But I'm still seeing the same problems. My other file systems like /usr, /var, /opt, etc... aren't being mounted and their directories are empty. One thing I've noticed when the node boots is that it's (root fs) still being mounted read-only.

I must have something wrong.

----------

## hpeters

This works for me.

MASTER:

/etc/exports

# Diskless exports.

/mnt/diskless/htpc 192.168.1.50(sec=sys,rw,sync,no_subtree_check,no_root_squash)

pxelinux.cfg

DEFAULT /htpc/boot/bzImage

APPEND ip=dhcp rw rootfstype=nfs root=/dev/nfs nfsroot=192.168.1.100:/mnt/diskless/htpc,rsize=32768,wsize=32768,intr,nolock,nfsvers=3,acregmin=2,acregmax=3,acdirmin=3,acdirmax=3,tcp

Slave:

fstab

192.168.1.100:/mnt/diskless/htpc        /                                       nfs             sec=sys,hard,intr,rw,nolock,rsize=32768,wsize=32768,nfsvers=3,actimeo=1,tcp             0 0

I just tested this and worked fine.

### Excerpted records
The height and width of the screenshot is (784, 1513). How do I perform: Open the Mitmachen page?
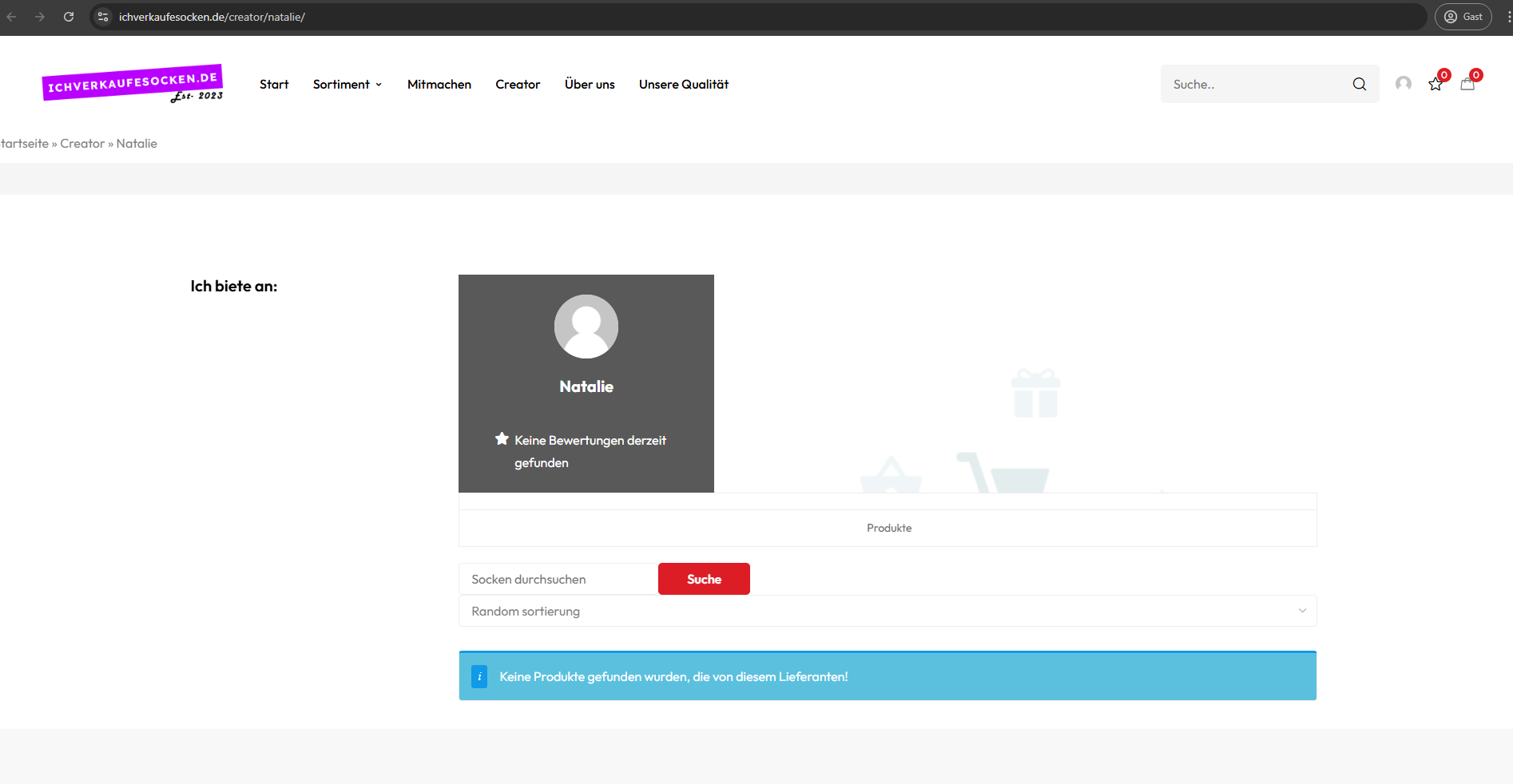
...
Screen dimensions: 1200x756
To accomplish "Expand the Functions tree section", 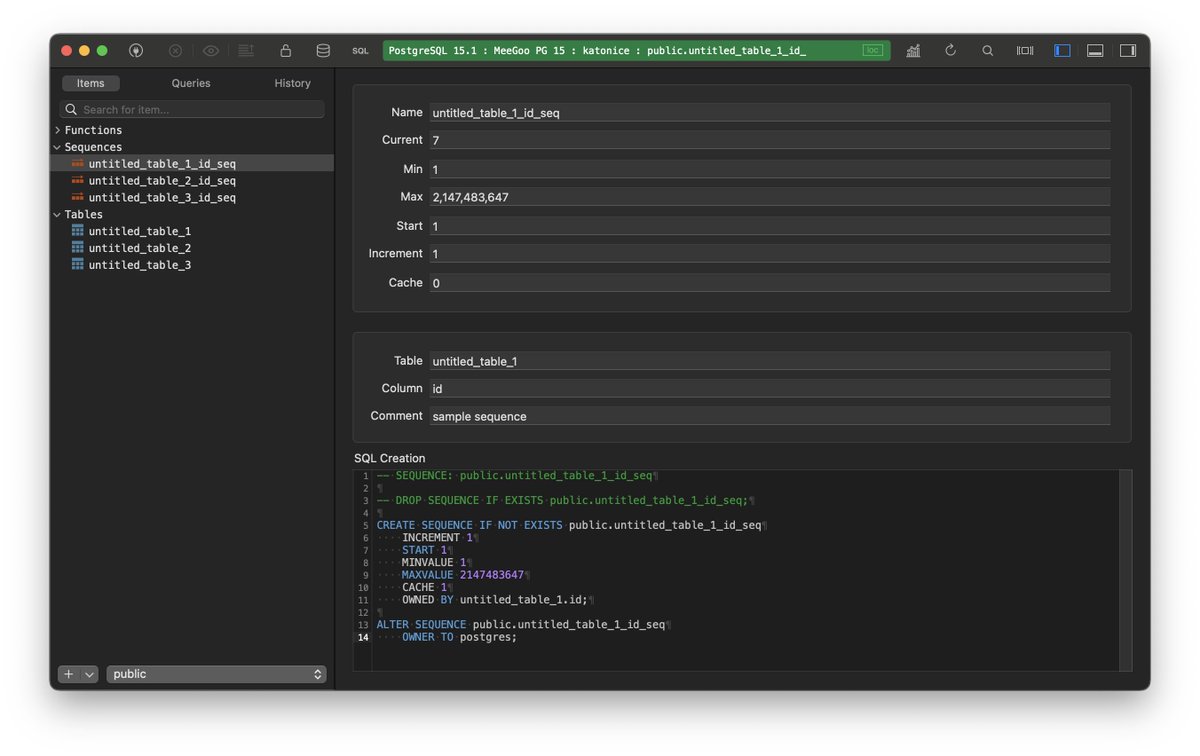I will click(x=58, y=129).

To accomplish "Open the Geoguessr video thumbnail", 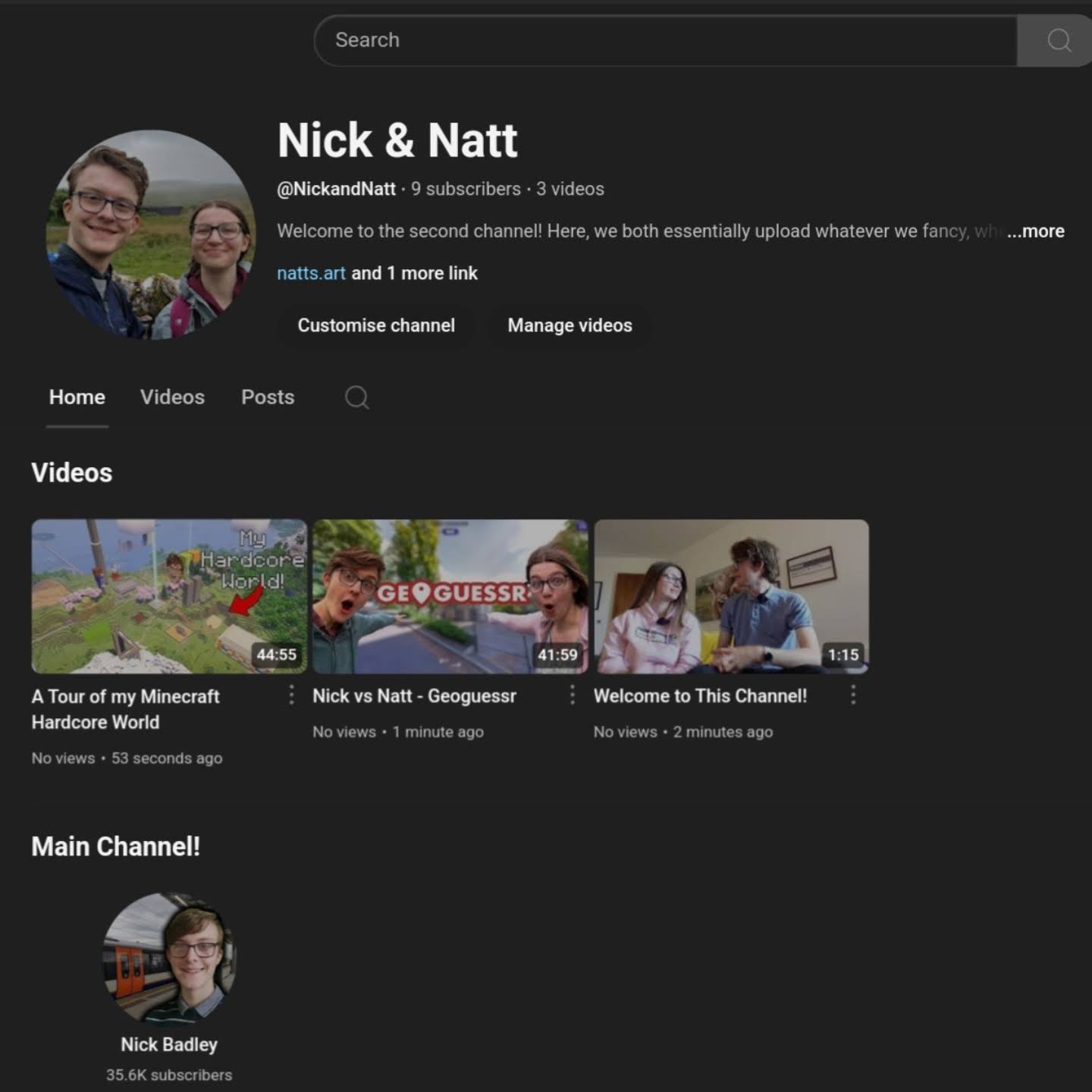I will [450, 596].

### What this task involves
Write a continuation of the forum thread about booting a diskless node from an NFS root, starting after its last sentence.

### Written response
Harley

----------

## Wizumwalt

I gave that a try (and it's all very comparable to what I currently have), but I'm still getting the same problems. Only the / fs is being mounted, and mounted read only.

My filesystem is of type JFS on the master.

----------

## hpeters

 *Wizumwalt wrote:*   

> I gave that a try (and it's all very comparable to what I currently have), but I'm still getting the same problems. Only the / fs is being mounted, and mounted read only.
> 
> My filesystem is of type JFS on the master.

 

Can you give us the ouput of cat /proc/mounts.

Harley

----------

## theotherjoe

this guy talks about similar behaviour wrt to root filesystem

http://therowes.net/~greg/2007/07/31/debian-and-nfs-root-filesystems/

maybe it helps...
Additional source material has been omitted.